Friday, September 20, 2013

Bold Rajan raises repo rate: 10 Key points from policy review



FP Staff 12 mins ago


The RBI today increased its policy rate and eased its recently taken liquidity tightening steps, indicating clearly that its key concern is inflation and not growth.

 Here are the 10  key takeaways from the RBI’s action 

1. Reduced the marginal standing facility (MSF) rate for banks by 75 basis points to 9.5 percent from 10.25 percent with immediate effect. 

2. Reduced the minimum daily maintenance of the cash reserve ratio (CRR) for banks 95 percent of the requirement from 99 percent, effective from the fortnight beginning 21 September. 

3. Keep CRR unchanged at 4 percent.

 4. Increases the policy repo rate, or policy rate, under the liquidity adjustment facility (LAF) by 25 basis points from 7.25 percent to 7.5 percent with immediate effect.

 5. With an improvement in the external environment, the RBI gets room to contemplate easing the recent exceptional tightening measures in a calibrated manner. 

The Reserve Bank of India logo. Reuters So the reduction in MSF rate and daily CRR requirement.

 6. The timing and direction of further actions on exceptional measures will be contingent upon exchange market stability, and can be two-way. 

7. The decision by the US Federal Reserve to hold off tapering has buoyed financial markets but tapering is inevitable.

 8. As infrastructure investments are expedited, and as projects cleared by the Cabinet Committee on Investment come on stream, growth could pick up in the second half of the year.

 9. The current assessment is that in the absence of an appropriate policy response, WPI inflation will be higher than initially projected over the rest of the year. 

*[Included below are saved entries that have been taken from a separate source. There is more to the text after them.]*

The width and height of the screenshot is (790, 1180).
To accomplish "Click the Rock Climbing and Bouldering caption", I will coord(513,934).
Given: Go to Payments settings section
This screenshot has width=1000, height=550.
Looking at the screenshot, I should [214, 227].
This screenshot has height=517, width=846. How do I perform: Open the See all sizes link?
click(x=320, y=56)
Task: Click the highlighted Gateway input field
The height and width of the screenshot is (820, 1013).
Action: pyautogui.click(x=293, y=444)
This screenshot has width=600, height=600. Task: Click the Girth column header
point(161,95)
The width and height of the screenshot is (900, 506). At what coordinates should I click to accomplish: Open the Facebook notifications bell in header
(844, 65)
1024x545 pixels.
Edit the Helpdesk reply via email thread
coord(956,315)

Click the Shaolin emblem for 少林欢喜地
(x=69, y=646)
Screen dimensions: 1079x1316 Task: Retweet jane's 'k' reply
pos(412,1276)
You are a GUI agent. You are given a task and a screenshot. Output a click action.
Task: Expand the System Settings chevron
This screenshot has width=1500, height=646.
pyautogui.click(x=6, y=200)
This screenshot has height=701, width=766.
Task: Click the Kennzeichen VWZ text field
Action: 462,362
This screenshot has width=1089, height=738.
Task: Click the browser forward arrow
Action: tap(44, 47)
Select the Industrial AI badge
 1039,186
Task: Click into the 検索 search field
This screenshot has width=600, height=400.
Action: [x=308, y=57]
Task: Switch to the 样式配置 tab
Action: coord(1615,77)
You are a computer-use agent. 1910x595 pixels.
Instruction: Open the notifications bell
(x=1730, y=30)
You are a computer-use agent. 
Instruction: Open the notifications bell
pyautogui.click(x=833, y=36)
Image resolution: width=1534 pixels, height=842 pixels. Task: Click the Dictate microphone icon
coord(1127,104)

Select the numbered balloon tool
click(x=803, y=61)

10. Although better prospects of a robust kharif harvest will lead to some moderation in CPI inflation, there is no room for complacency. 11. Concerns over CAD have been mitigated after steps taken by the Government and the Reserve Bank. 

There is an improvement in the environment for external financing.

 The focus now is the fiscal deficit and domestic inflation, internal determinants of the value of the rupee.